■ **Passage shown**
Just to start off, I will say that I am going into this reflection completely unaware as to what I am going to say. After my readings this week I truly do not know what to say or how to respond to what I took in. That is not saying that what I read did not engage me or illicit a response from me, but I do not know what there is to say in a written blog post about all of it.
Well, maybe I am more confused as to how to respond to Brown Girl Dreaming because it was a text that challenged me as a reader. Whenever I read poetry or verse I find myself stuck in my confused high school approach of constantly looking for meaning in everything I read and how it is presented, although I never believed any of that when I was in school (which is what resulted in my confused state of mind). I feel that I “missed” something even though I know what was happening in the story thus far (have read up to the end of part 1).
I found myself reading Jacqueline Woodson’s words as a novel instead of in verses. I took pauses when they fit, but wasn’t sure if they enhanced my reading of the text or not. She spoke of her birth, her name and the name(s) behind hers, of her family before during and after her birth, her home/s, and the world that was moving as she was growing. Beautiful words and segments of her life portrayed in short snippets and glimpses of time through chapters/verses.
As a reader, I believe I struggled because I went in to the text knowing only that it was a novel in verse and that a middle school English teacher friend of mine used it in the Fall and her students loved it. I didn’t have much of any introduction to the text or the author or how I was to go about reading it. Now, I doubt if any of those things would have helped me in my reading, but even while writing this I feel as though I need to reread it all several more times to accurately read what Woodson was telling.
As a writer, I enjoyed the flow of the words across the page as they filed into the next and did not interrupt thoughts mid-line. How she interspersed lyrics from songs playing during a memory into the text. It made me try to think back to memories of my own and if I can remember the background of what was happening or if my focus was only ever on what was in front of me. Music certainly can trigger memories, but I wonder if exploring memories can trigger deeper recollection of what happened.
Now that I think about it, I wonder if I were to scroll through music that I listened to or heard from my youth, if I would remember a small memory that has since faded. Actually yes, I will add that to my writer’s notebook as something to explore further. I know there are certainly smells that evoke memories, but some of those would be hard to explain to anyone except for my own mind…good thing it’s my writer’s notebook.

■ **Task to carry out**
Pick up the reflection on reading Brown Girl Dreaming after its final sentence and carry it on.

■ **Material**
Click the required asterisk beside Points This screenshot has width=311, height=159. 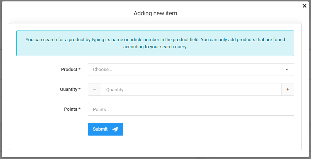click(80, 109)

■ **Written answer**
***I will come back to further reflect on this reading experience (and writing experience) after I have read part 1 again and fully understand my reading of it***
UPDATED (2/5/19)
Well I am very happy that I came back to reread part 1 of this text because, wow. Not only was I more focused on Jacqueline’s words, but the history and power embedded in what she was sharing. The authenticity and honesty. And the history not just from her personal life story, but the history of her family, and the history of the world that she was born into and grew up in.
While reading I decided to take notes in my writer’s notebook so I will always have a record of my in-the-moment thoughts, reactions, and connections while reading, as well as quotes, stanzas, words that stuck with me. This is how I attempted to approach the novels I was reading during the Fall, but it became too overwhelming. However, with a text such as this (novel in verse) that is not dense in its word count but rather in the stories within the words, these notes are most compatible for me.
My connection to pg. 33 still remained in my second reading, but a new one also appeared: the role of grandparents. In my first reading, I don’t remember much about Jacqueline talking about her grandparents outside of a brief mention during the pages of when her grandmother was talking about the time of the day she was born. But again, because I was more focused and intentional in my reading, I experienced new connections.
I have never had the typical relationship with grandparents that so many people talk about or share through memes/social media threads. Both of my daddy’s parents passed away before my brother was born, so neither of us got to meet them. And my momma’s parents have been divorced since she was a kid; Pawpaw married twice more since then and Memi never remarried (he was her third husband and Momma always says that Memi said three was plenty).
I never experienced the “when mom says no, go ask grandma because she always says yes” or “when you go to your grandma’s house, she’ll shower you in food even if you’ve already eaten”. Yeah, no. My brother and I never got to stay at her house when we were younger if my Aunt wasn’t there because (and this is not a tearing down of my Memi because I love her SO much and her upbringing and third marriage had large impacts on her) Momma wanted to ensure that there was someone to remember to feed us.
However I am getting to experience a similar relationship with my Great Aunt and Uncle. They treat my momma as if she was their own, and my brother and I as if we are their grandkids. Family relations, whether blood or not, can change and morph over time. They come to fit the needs that you have and fill the roles you didn’t know you didn’t have.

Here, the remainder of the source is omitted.